The present invention relates generally to a method of manufacturing semiconductor memory devices and more particularly, to a method of manufacturing flash memory devices.
In general, a memory cell pattern of a flash memory device has a structure in which a semiconductor substrate 11, a tunnel oxide film 13, a floating gate 14, an ONO dielectric film 15 and a control gate 16 are sequentially laminated, as shown in FIG. 1. Recently, the tunnel oxide film 13 is not formed of only a pure silicon oxide film (SiO2), but is formed to include an oxynitride layer in which nitrogen is incorporated into silicon oxide (SiO2). To form the tunnel oxide film of oxynitride, a process of depositing the silicon oxide film (SiO2) and a process of combining nitrogen and the silicon oxide film (SiO2) are sequentially performed on the semiconductor substrate 11. Charge breakdown (Qbd), Fowler-Nordheim (F-N) stress, hot carrier injection and endurance characteristics of the tunnel oxide film formed of oxynitride are superior to those of a tunnel oxide film comprised of pure silicon oxide film (SiO2).
It has been discovered that lower concentrations of nitrogen in the tunnel oxide film, tend to trap more charge at the floating gate, i.e., the threshold voltage of the memory cell is shifted. Therefore, the concentration of nitrogen in the tunnel oxide film needs to be maintained within a predetermined range. As the demand for more highly integrated semiconductor memories leads to smaller features and higher device densities on a chip, the thickness of the tunnel oxide film is reduced. As the thickness of the tunnel oxide film is reduced, the quantity of nitrogen to be incorporated into the tunnel silicon oxide film (SiO2) film should be correspondingly reduced. The above issue becomes an even bigger concern when a flash memory device has an ultra fine pattern with typical dimensions of 70 nm or less. Additional issues arise at these feature dimensions because the breakdown characteristics of the tunnel oxide film are degraded by electrons that move through the tunnel oxide film, and the gate characteristics are degraded as programming and erasing operations are repeatedly performed on memory cells.

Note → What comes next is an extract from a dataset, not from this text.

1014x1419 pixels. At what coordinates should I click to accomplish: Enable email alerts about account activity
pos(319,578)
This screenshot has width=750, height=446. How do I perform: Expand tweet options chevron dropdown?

The ONO dielectric film 15 has a structure in which an ONO2 oxide film 15a, an ONO2 nitride film 15b and an ONO3 oxide film 15c are sequentially layered. The ONO dielectric film 15 has a significant influence on the electrical characteristics for the program, erase and read operations of the memory cells. The thickness of the ONO dielectric film 15, as well as the quality of each of the three layers, ONO2 oxide 15a, ONO2 nitride 15b and ONO3 oxide film 15c all have a significant influence on the operating characteristics of the memory cells. Of these, the thickness and quality of the ONO2 oxide film 15a have the greatest effect on the charge leakage and charge retention characteristics of a cell transistor. This is because the function of the ONO2 oxide film 15a is to block leakage current from electrons injected into the floating gate 14. Therefore, the ONO2 oxide film 15a should be formed to thin, yet of high quality.

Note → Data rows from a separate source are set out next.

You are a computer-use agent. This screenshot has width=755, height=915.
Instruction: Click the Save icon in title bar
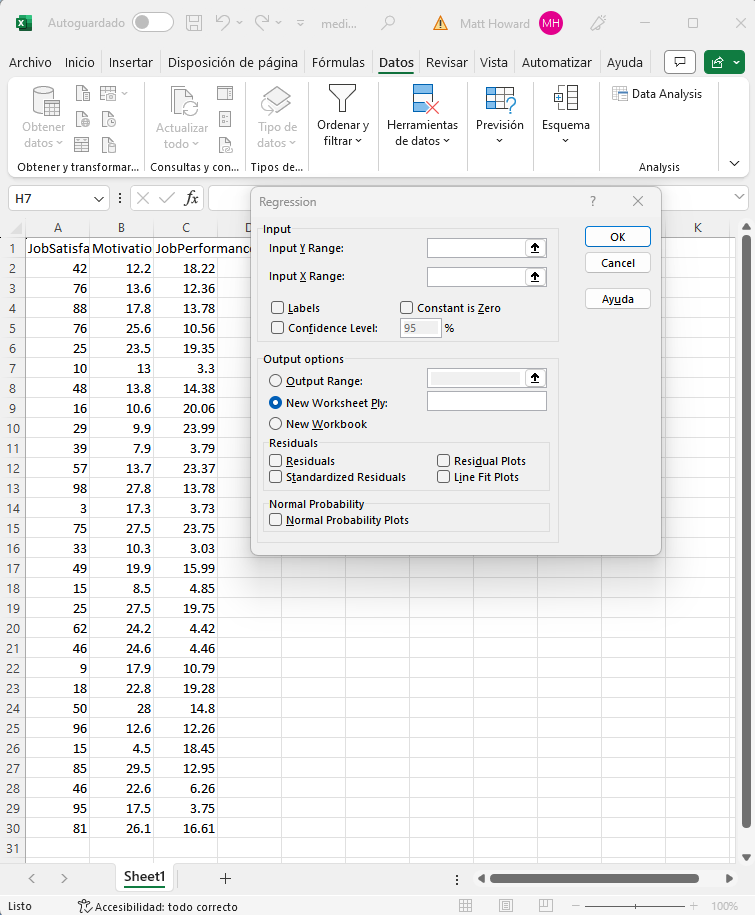[x=194, y=22]
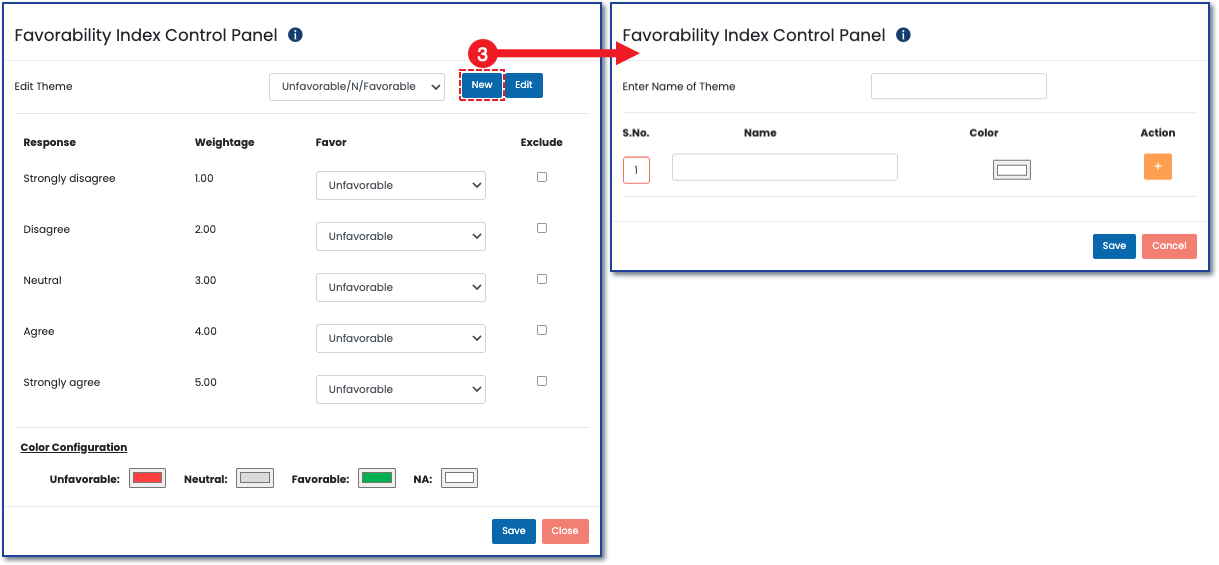Click the Edit theme button
Screen dimensions: 1219x565
(524, 85)
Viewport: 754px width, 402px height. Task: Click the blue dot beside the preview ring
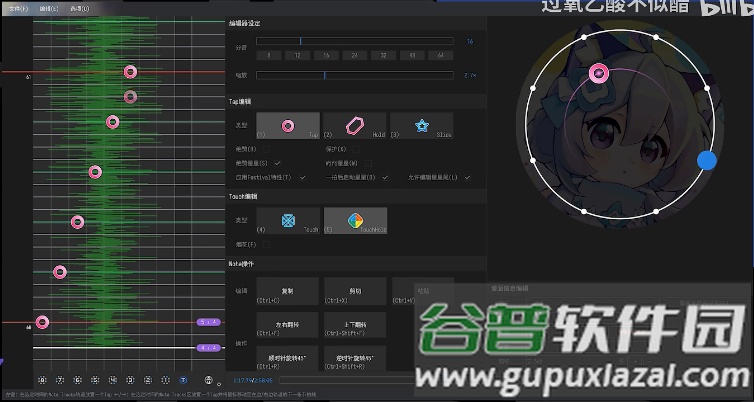pyautogui.click(x=707, y=160)
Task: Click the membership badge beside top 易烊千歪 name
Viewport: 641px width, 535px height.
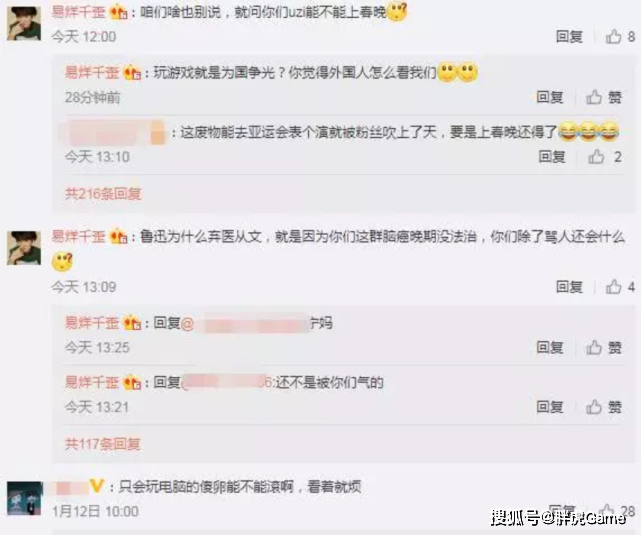Action: tap(119, 12)
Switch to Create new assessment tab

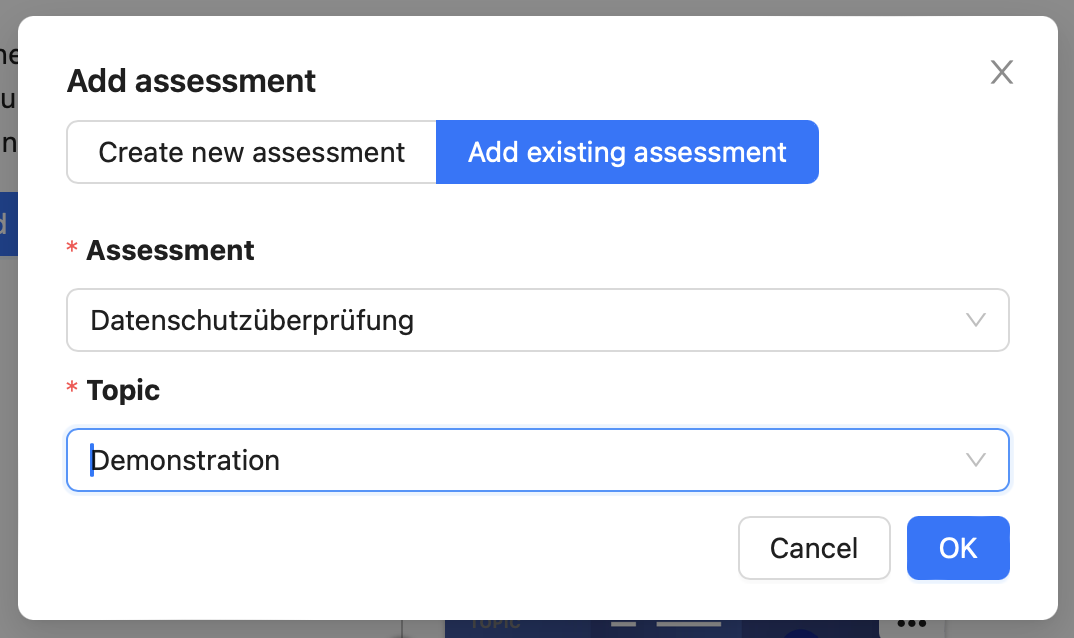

The ONO2 oxide film 15a and the ONO3 oxide film 15c are generally deposited by a Chemical Vapor Deposition (CVD) method using DSC (Dichlorosilane, SiH2Cl2) or silane (SiH4). The quality of an oxide film formed by CVD is, however, inferior to that of oxide films formed by a thermal dry and wet oxidization process. Therefore, to form an oxide film with a thin thickness and a good film quality, a thermal oxidization process is generally used. However it is difficult to form a thin ONO2 oxide film 15a on the floating gate 14 by means of the thermal oxidization process because the floating gate 14 is a doped polysilicon film.

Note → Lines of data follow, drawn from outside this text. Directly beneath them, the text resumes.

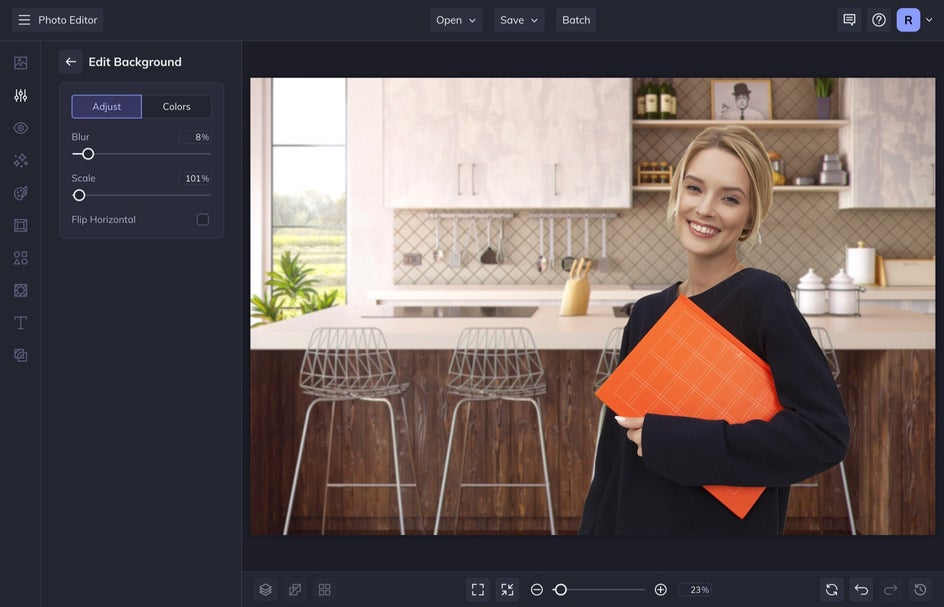Click the Blur slider handle
The width and height of the screenshot is (944, 607).
pyautogui.click(x=88, y=154)
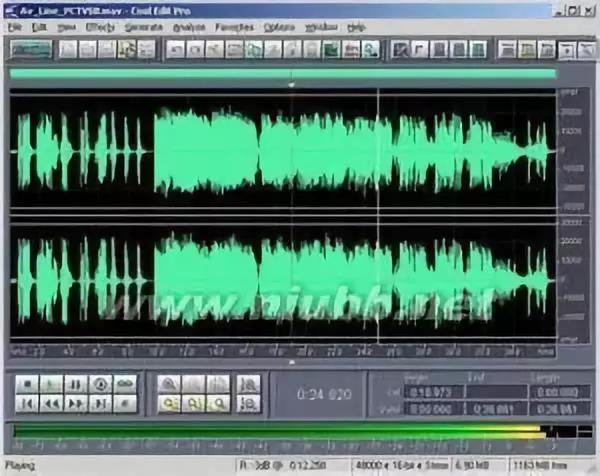Click the Play to End circle button
This screenshot has height=476, width=600.
coord(100,383)
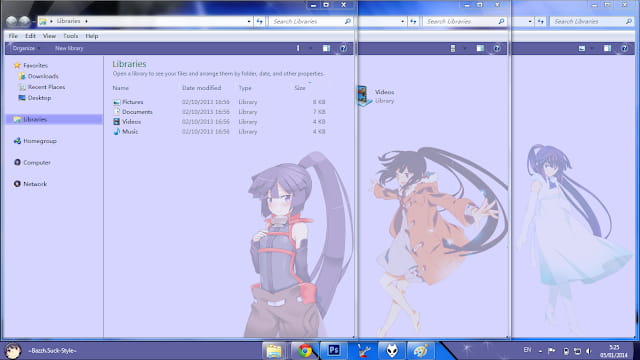
Task: Open Chrome from the taskbar
Action: (304, 351)
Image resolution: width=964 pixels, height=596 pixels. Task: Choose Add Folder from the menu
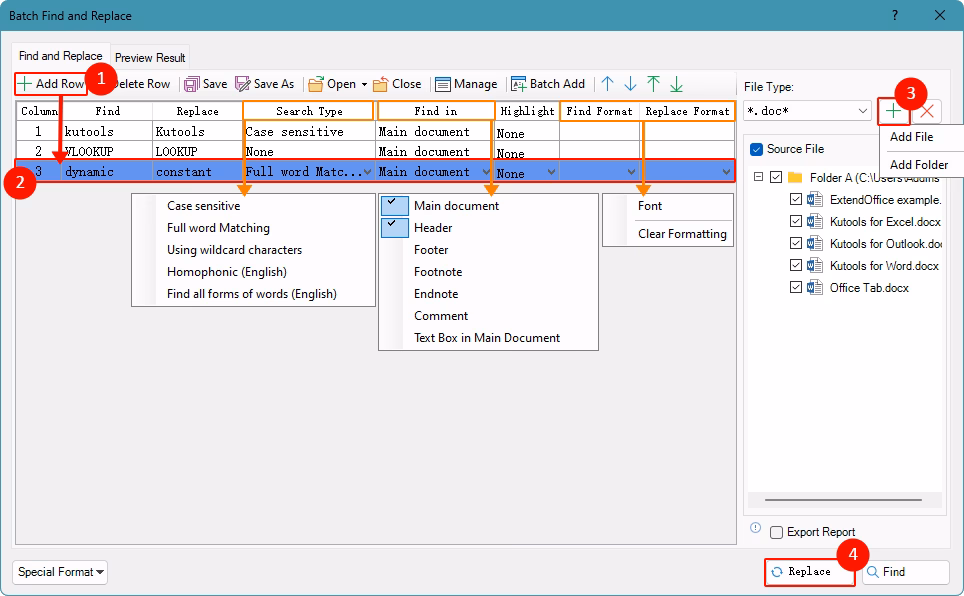[x=918, y=165]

Since the polysilicon film constituting the floating gate 14 has a grain structure, there are grooves at the grain boundaries on its surface, as shown in FIG. 1. When the ONO2 oxide film 15a is deposited on the floating gate 14, the ONO2 oxide film 15a becomes thicker in the neighborhood of the grain boundary grooves on the surface of the polysilicon film owing to thermodynamic driving forces. Not only does the ONO2 oxide film 15a have increased thickness, but it also has an unstable interface.
In addition, the as deposited ONO2 nitride film 15b often has a porous structure and is brittle. To improve the quality of the ONO2 nitride film 15b, a high-temperature anneal process is performed after depositing the ONO2 nitride film 15b. For this reason, to attain the required operating characteristics (charge leakage and charge retention) necessary for memory cells, a high-temperature wet anneal process for improving the film quality of the ONO dielectric film 15 is carried out for a long time under atmospheric pressure following deposition of the ONO dielectric film 15.
However, when the ONO dielectric film 15 is exposed under a high-temperature wet atmosphere for a long time, a thermally driven regrowth within ONO dielectric film 15 leads to a “punch” phenomenon in the ONO2 nitride film layer 15b. This results in changing the dielectric constant of the ONO dielectric film 15, and the read, program, and erase operational characteristics of a cell transistor are degraded.